[Material to process]
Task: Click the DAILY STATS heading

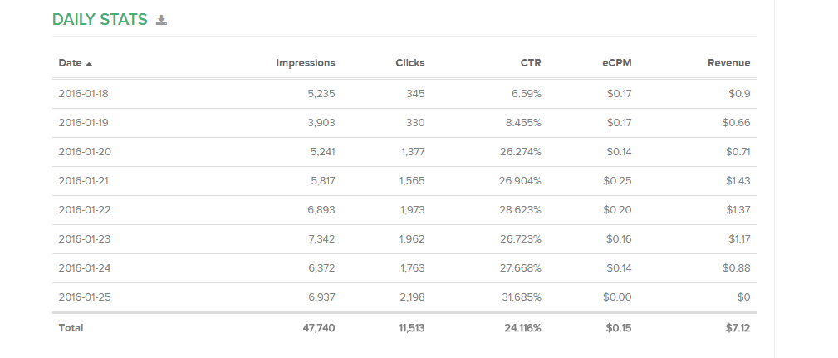Action: click(100, 20)
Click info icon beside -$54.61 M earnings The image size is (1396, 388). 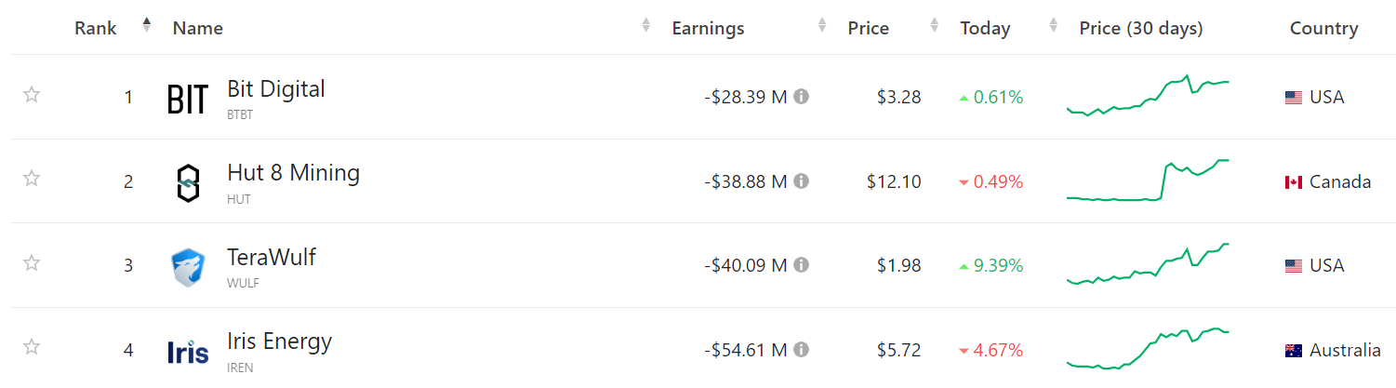click(x=801, y=350)
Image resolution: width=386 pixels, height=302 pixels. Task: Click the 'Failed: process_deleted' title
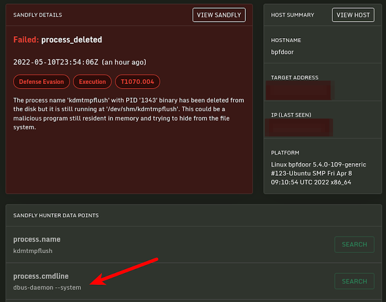58,40
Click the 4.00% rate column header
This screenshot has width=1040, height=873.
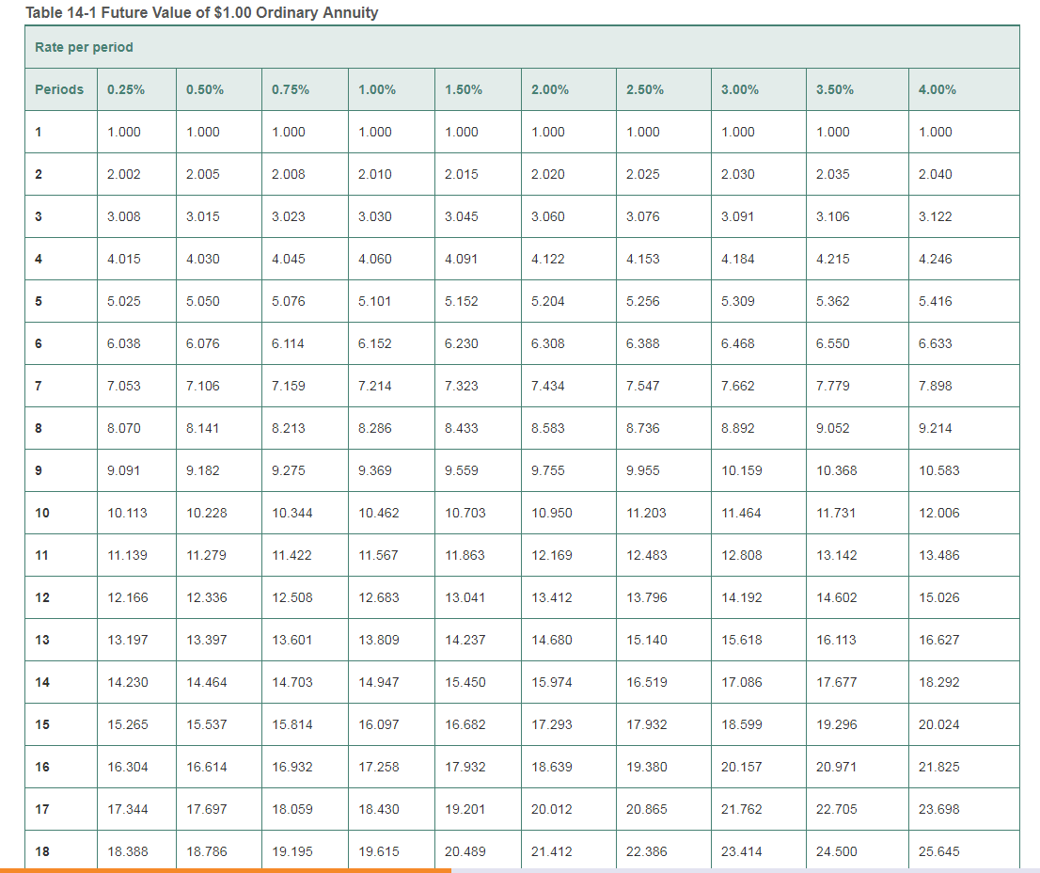click(937, 89)
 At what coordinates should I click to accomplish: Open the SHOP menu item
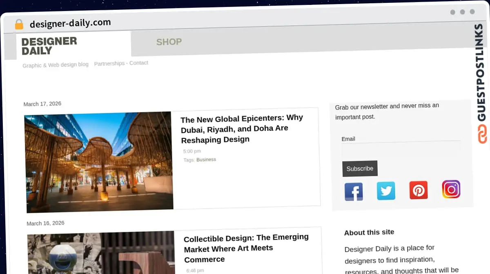pyautogui.click(x=169, y=42)
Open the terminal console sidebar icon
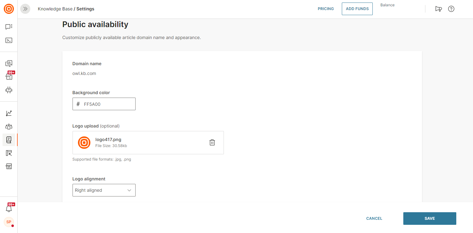 [x=9, y=40]
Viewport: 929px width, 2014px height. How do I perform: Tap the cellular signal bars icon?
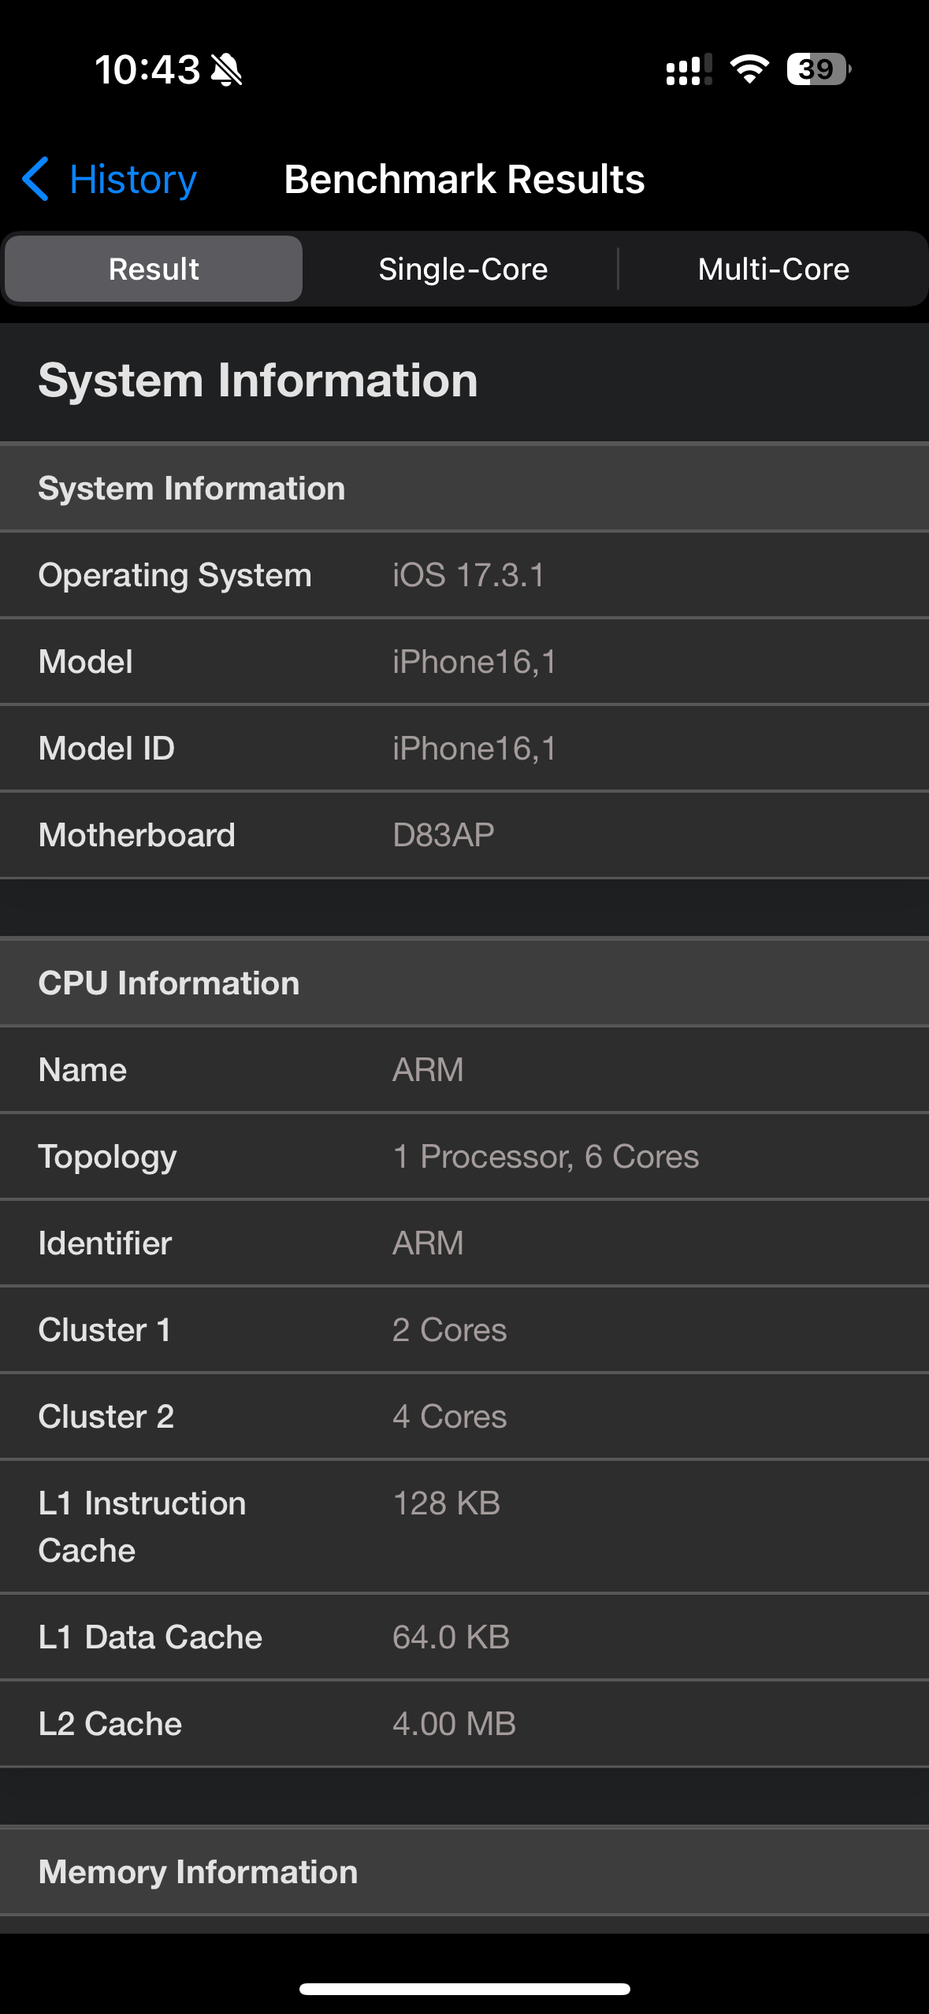[x=688, y=70]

[Request] Count the lines of the records that contain the string "width". Reply with the number only.

[Answer to this problem] 3